* **Brief**: The records are to be copied from the line that contains "Screen dimensions: 868x416" through their last line, word for word, with every picture left out.
===
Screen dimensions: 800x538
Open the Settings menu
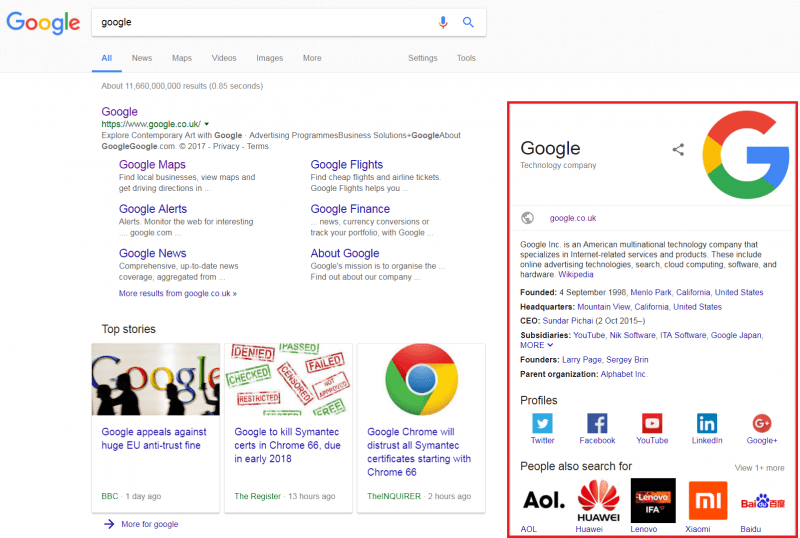pyautogui.click(x=422, y=58)
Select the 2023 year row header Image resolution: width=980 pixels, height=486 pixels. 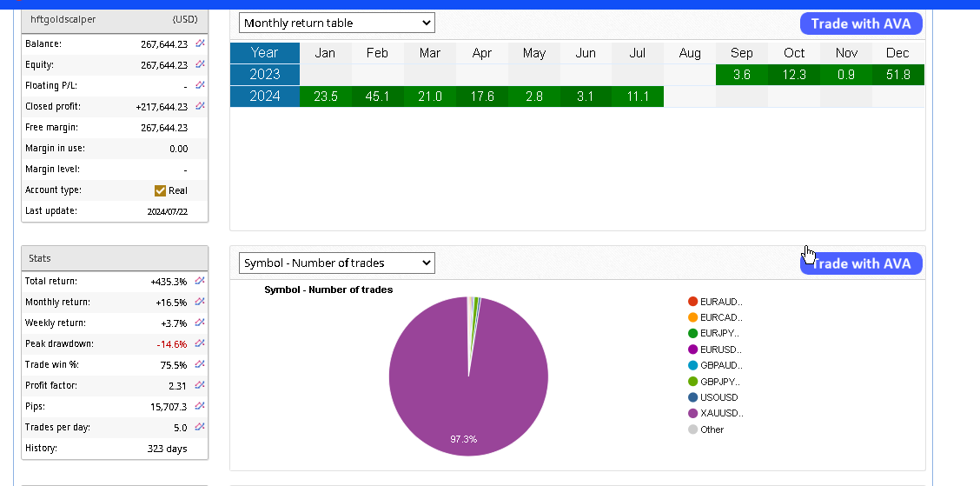pos(264,75)
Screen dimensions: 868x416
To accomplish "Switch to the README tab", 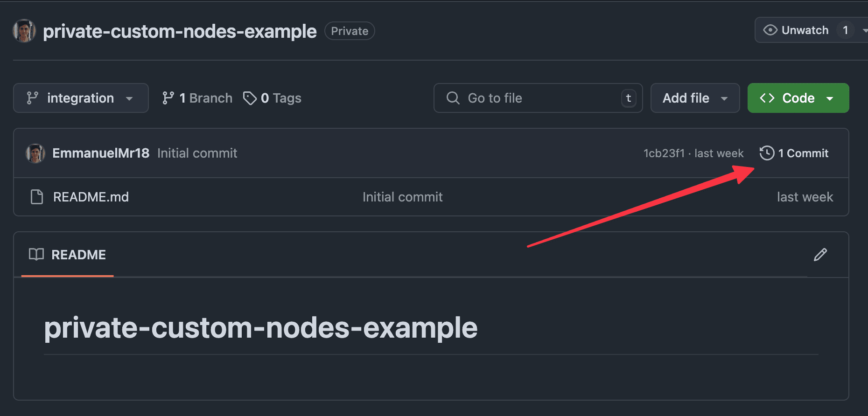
===
* **Result**:
Screen dimensions: 868x416
To accomplish "Switch to the README tab", 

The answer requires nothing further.